Of the other 'regrets' expressed by my ex-students, the dotpoints below consistently get raised. The idea of highlighting them here is to encourage current undergrads to think outside the box, to engage with concepts perhaps not central to their current thinking about ecology, and to ensure that they are aware of the types of skills necessary in the workforce that (perhaps) only seem like annoying things needed to pass a final exam.

3) Some students really wish they had mastered computer programmes that are now pretty much 'tools of trade' for ecologists - ArcGIS, Access Databases and R get mentioned a lot. I tend to agree. Computers are part of the arsenal of all ecologists, as is modelling and data storage, so it's important to challenge yourself to learn these programmes. Rarely will they be taught in general undergrad courses to levels that approximate 'expert proficiency'. Instead, you often have to master them yourself (with the help of willing allies like Post-Grads and Post-Docs).

4) Contributing to discussion groups.

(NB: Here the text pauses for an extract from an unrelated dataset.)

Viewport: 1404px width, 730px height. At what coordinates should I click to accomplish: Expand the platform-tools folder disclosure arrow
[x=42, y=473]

Science is a contest of ideas. But many undergrads avoid serious discussion of concepts, theory and data. I'm not sure why this is (although the obvious reason probably goes something along the lines of "I don't want to look stupid or say something seen as dumb"). This outlook needs to change. Coherently arguing a position, based on well-researched information, is central to decision-making, so any opportunity to practice these skills at uni should be grasped with both hands. One of the things you'll also have to learn, however, is to take criticism constructively.  This ensures rigorous debate, and sound ideas rise to the surface. What might seem like short-term pain will ultimately have a long-term gain to your ability to contribute to the discipline.

5) Time management. We all know the story of the undergrad that leaves their assignment to the last minute or the Post-Grad student that takes two, three, four or more years longer than anticipated to finalise their research thesis. But as your career progresses, you find you have less and less time to do all the tasks that you've been handed. Several students have told me that they wish I'd been harder on them when they failed to deliver what was promised - that if they failed to meet a deadline, there should have been a consequence beyond a stern (but often sympathetic) look. I'm working on this!!! But getting into the habit at uni of meeting deadlines, and developing a system that works for you, can only help you later in the workforce. And being a reliable, efficient team member should not be under-estimated.

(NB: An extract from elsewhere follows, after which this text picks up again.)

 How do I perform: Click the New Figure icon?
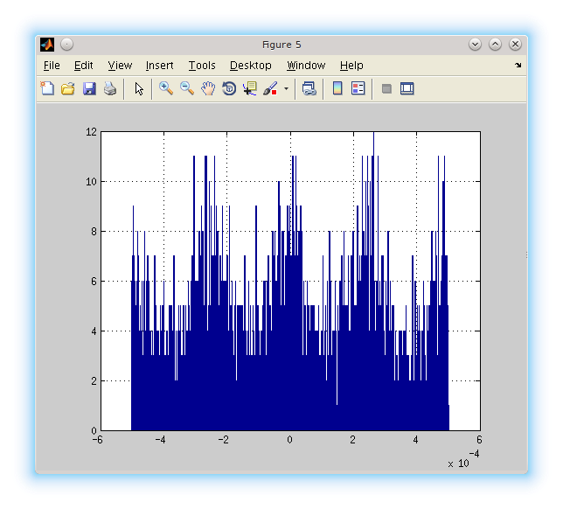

6) Ecophysiology. Surprisingly, several students wished they'd taken more classes in this topic. The role of ecology is to understand the abundance and distribution of organisms and, for field biologists, knowing how to measure this is crucial. But what underpins much of this (aside from dispersal processes) is how plants respond to stresses such as water-limitation, frost and extreme heat. These outcomes are often observable as effects on cell or organ function, and it's only after university that some students begin to realise the importance of this.

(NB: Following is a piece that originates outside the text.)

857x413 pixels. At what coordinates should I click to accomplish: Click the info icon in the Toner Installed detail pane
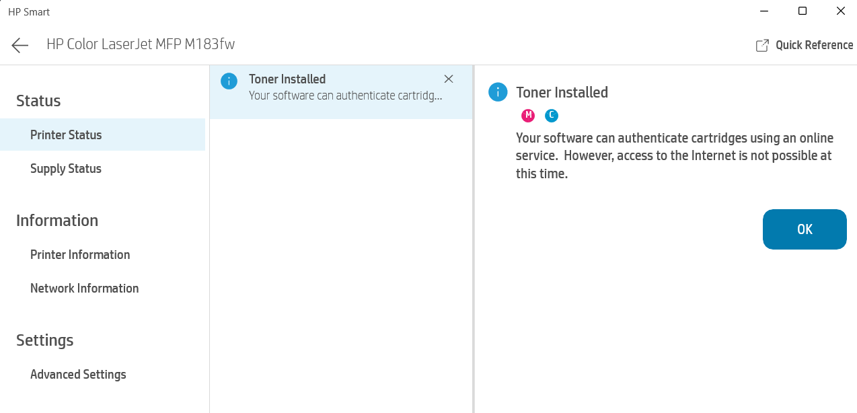[497, 92]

7) When many students enter university, they do so because they have an interest in a particular species (such as a koala), or a group of organisms (e.g. big cats, whales, orchids). But it soon becomes pretty obvious that it is near impossible to study all species in great depth to understand them, yet the pressures to 'manage' them is high. Many students tell me that they enjoy learning about plants from a functional trait viewpoint, largely because the concept allows conceptualization of responses of whole communities to things such as disturbance, climate change and urbanization. Perhaps we need to teach this concept more rigorously from 1st year level biology, and emphasize to students that the best understanding of annual plants or C4 grasses can be gained by viewing those plants by their traits. Such thinking will need students to move beyond the specific natural history that drew them to biology, and look for broader patterns in nature.